5. Being aggrieved with the above assessment order dated 29.12.20 16, an appeal was filed before the Ld. CIT(A), who vide impugned order dated 26.09.2023 allowed the appeal of the assessee.

6. Being aggrieved with the above first appeal order, the Revenue is in appeal before this Tribunal.

7. LD DR submitted before us that LD CIT(A), Pune erred in allowing the appeal of the assessee. LD DR argued at length & furnished two paper books in support of his contention & requested to set-aside the order passed by LD CIT(A) & further requested to sustain the additions made by the AO.

8. LD AR submitted before us that the order passed by LD CIT(A), Pune is correct & requested to confirm the same & consequently requested to dismiss the appeal of the revenue. In addition LD AR also furnished paperbook containing copy of written submissions furnished earlier.

9. We have heard LD counsels from both the sides & perused the material available on record. We find that a search was conducted on 20-08-2014 at the premises of the assessee at Aurangabad and also at the premises of its director Mr. Sandeep Jhaveri & Mr. K K Sadani at Bombay & also at the premises of Jhaveri Flexo India Pvt. Ltd. The AO made impugned additions of Rs.3,79,00,000/- on the basis of documents seized from the residence of director Mr. K K Sadani, which were deleted by LD CIT(A) by giving specific finding for granting relief and are subject matter of present appeal.

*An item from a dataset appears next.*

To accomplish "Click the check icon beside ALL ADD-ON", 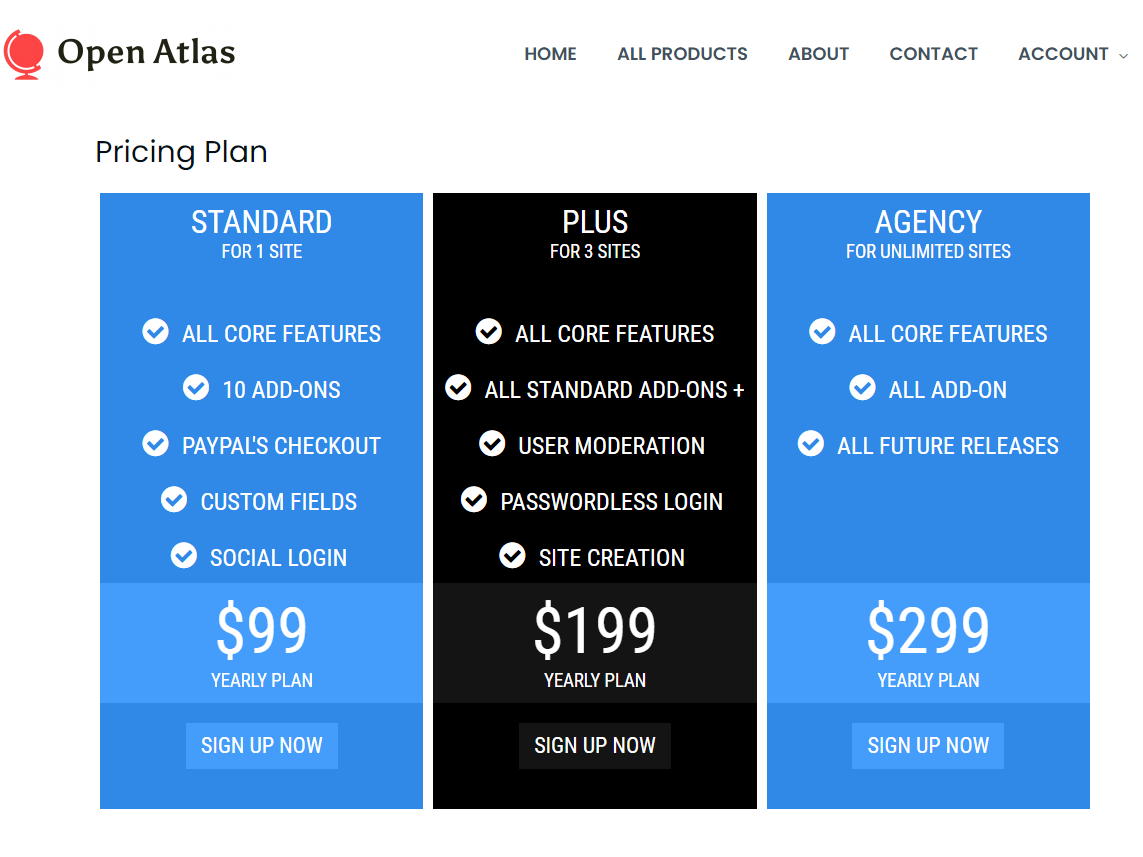I will 862,388.
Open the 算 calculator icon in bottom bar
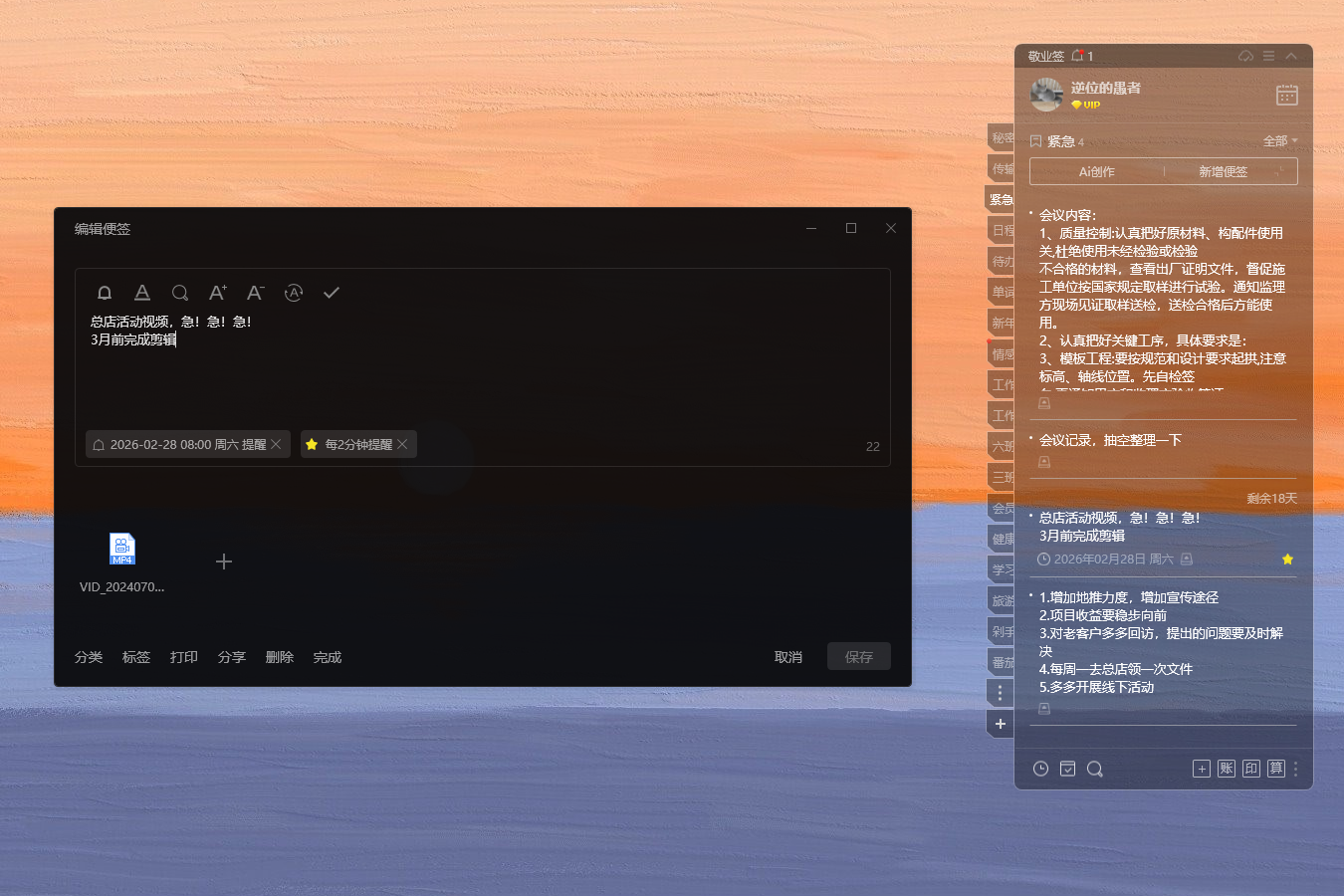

10. As regards to the ground nos.1 & 3, we find that LD CIT(A) has quashed the assessment passed u/s 153A of the IT Act as per the discussion given in para 6.5.2 of page no.19 of the impugned order, the relevant discussion is reproduced as under :-

“6.5.2 The 2nd ground of appeal is against framing of assessment under section 153A on issues which are neither the subject matter of search proceedings nor on the basis of any material found during search at the premises of the appellant. It is undisputed that the loose papers /documents found and seized from the residence of K.K. Sadani and not the appellant. However, the fact remains that no evidence is found from the premises of the appellant that any income is received by the appellant. As per the provisions of S. 153A, as on the date of search, the original assessment was completed and not pending. Therefore the original assessment had not abated. Though u/s 153A, the assessment for 6 years prior to the date of search can be completed, although in respect of unabated assessments, the same can be done only on the basis of evidence or incriminating material found during the course of search and not otherwise. In the present case, as held above, the substantive addition of Rs. 2.37 Cr. and protective addition of Rs. 1.4 Cr. on account of unaccounted amount of Rs. 3.79 Cr is not based on any evidence found as a result of search at the premises of the appellant and therefore, any action u/s 153A in the case of the appellant does not survive. This view has been taken in the case of Continental Warehousing Corporation Ltd. (supra) which has been fortified by the recent decision of the Hon ’ble Supreme Court in the case of Abhisar Buildwell (P.) Ltd. (149 taxmann.com 399 (SC) ) Wherein the court held as under:

“11. As per the provisions of Section 1 53A, in case of a search under section 132 or requisition under section 132A, the AO gets the jurisdiction to assess or reassess the ‘total income’ in respect of each assessment year falling within six assessment years. However, it is required to be noted that as per the second proviso to Section 153A, the assessment or re-assessment, if any, relating to any assessment year falling within the period of six assessment years pending on the date of initiation of the search under section 132 or making of requisition under section 132A, as the case may be, shall abate. As per sub-section (2) of Section 153A, if any proceeding initiated or any order of assessment or reassessment made under sub-section (1) has been annulled in appeal or any other legal proceeding, then, notwithstanding anything contained in sub-section (1) or section 153, the assessment or reassessment relating to any assessment year which has abated under the second proviso to sub-section (1), shall stand revived with effect from the date of receipt of the order of such annulment by the Commissioner. Therefore, the intention of the legislation seems to be that in case of search only the pending assessment/reassessment proceedings shall abate and the AO would assume the jurisdiction to assess or reassess the ‘total income’ for the entire six years period/block assessment period. The intention does not seem to be to re-open the completed/unabated assessments, unless any incriminating material is found with respect to concerned assessment year falling within last six years preceding the search. Therefore, on true interpretation of Section 153A of the Act, 1961, in case of a search under section 132 or requisition under section 132A and during the search any incriminating material is found, even in case of unabated/completed assessment, the AO would have the jurisdiction to assess or reassess the ‘total income’ taking into consideration the incriminating material collected during the search and other material which would include income declared in the returns, if any, furnished by the assessee as well as the undisclosed income. ”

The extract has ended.